═══ Input rows ═══

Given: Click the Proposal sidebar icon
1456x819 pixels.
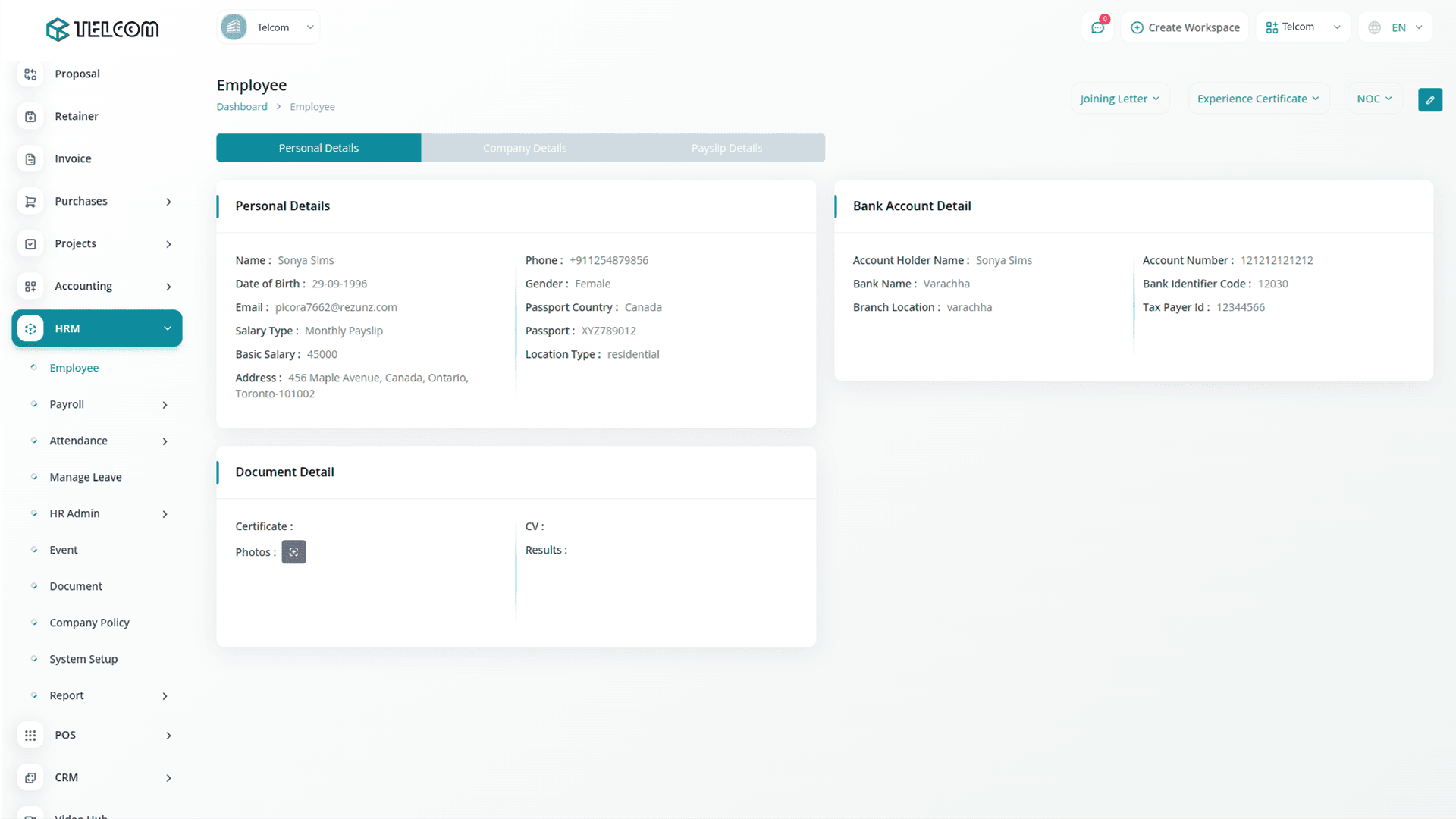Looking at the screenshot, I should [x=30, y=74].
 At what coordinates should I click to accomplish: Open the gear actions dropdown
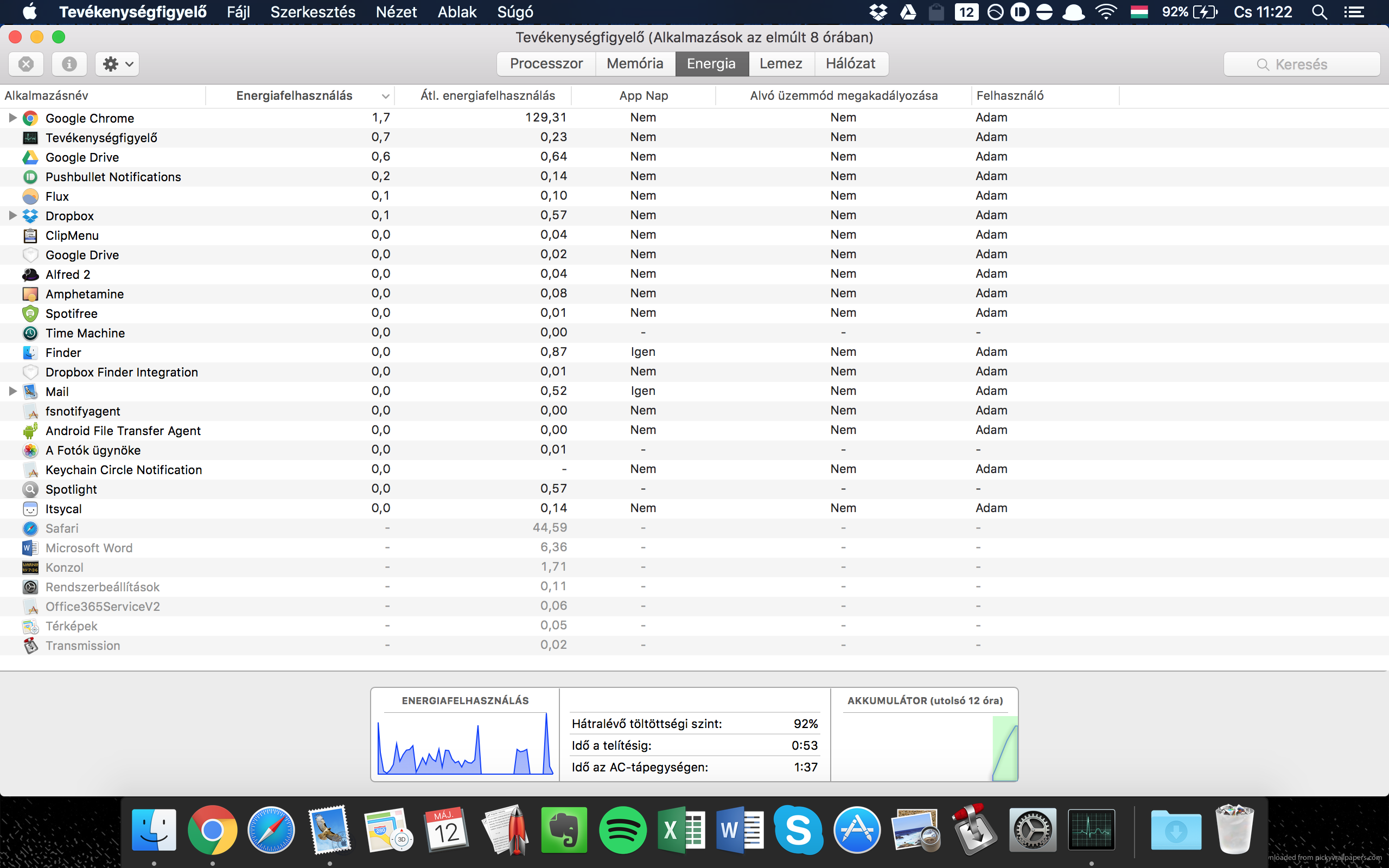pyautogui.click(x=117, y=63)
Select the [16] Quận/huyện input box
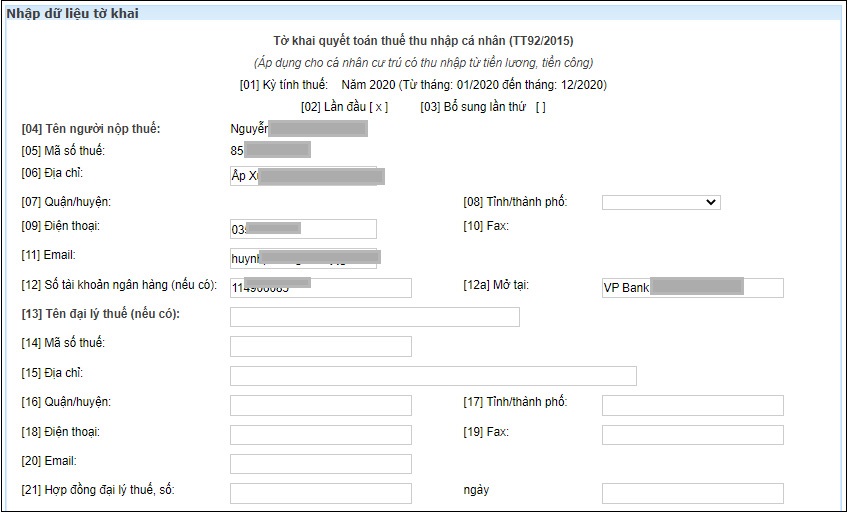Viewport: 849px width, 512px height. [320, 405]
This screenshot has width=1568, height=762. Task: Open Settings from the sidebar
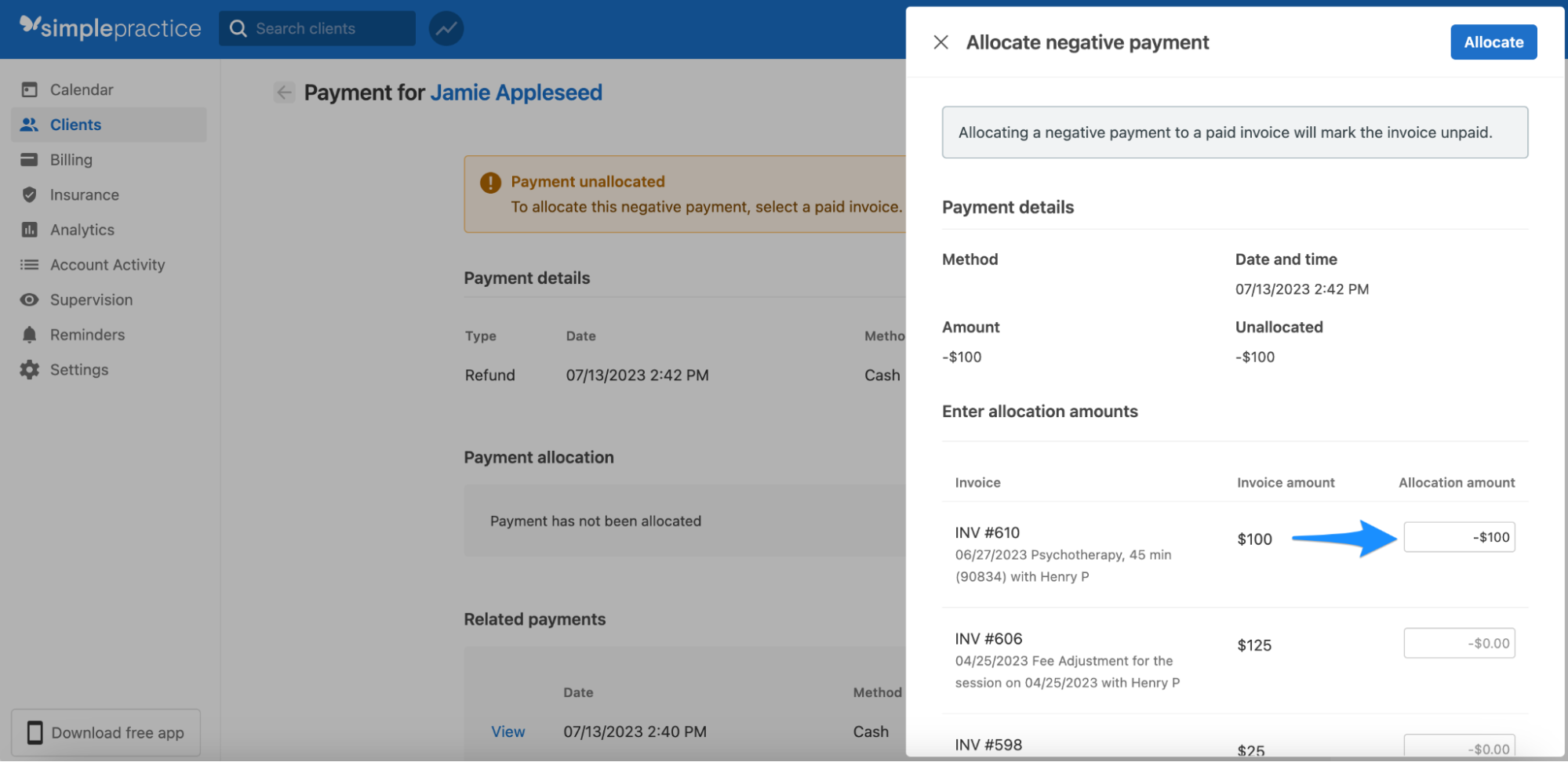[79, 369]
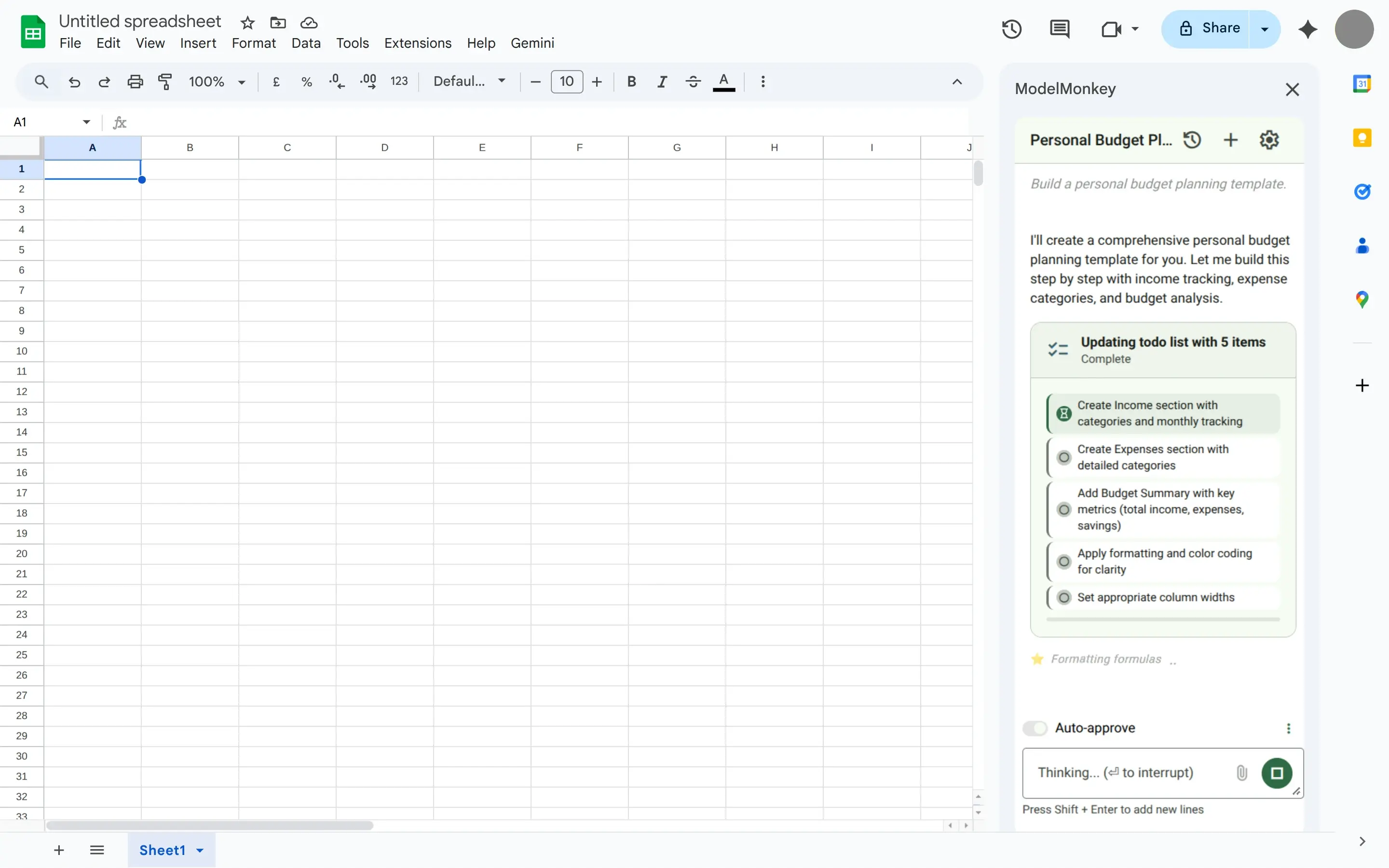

═══

• _What you will do_
Gather every line of the data above that contains the word "sidebar". Case counts.

• _The output_
Given: Click the Proposal sidebar icon
This screenshot has width=1568, height=762. Task: Open Settings from the sidebar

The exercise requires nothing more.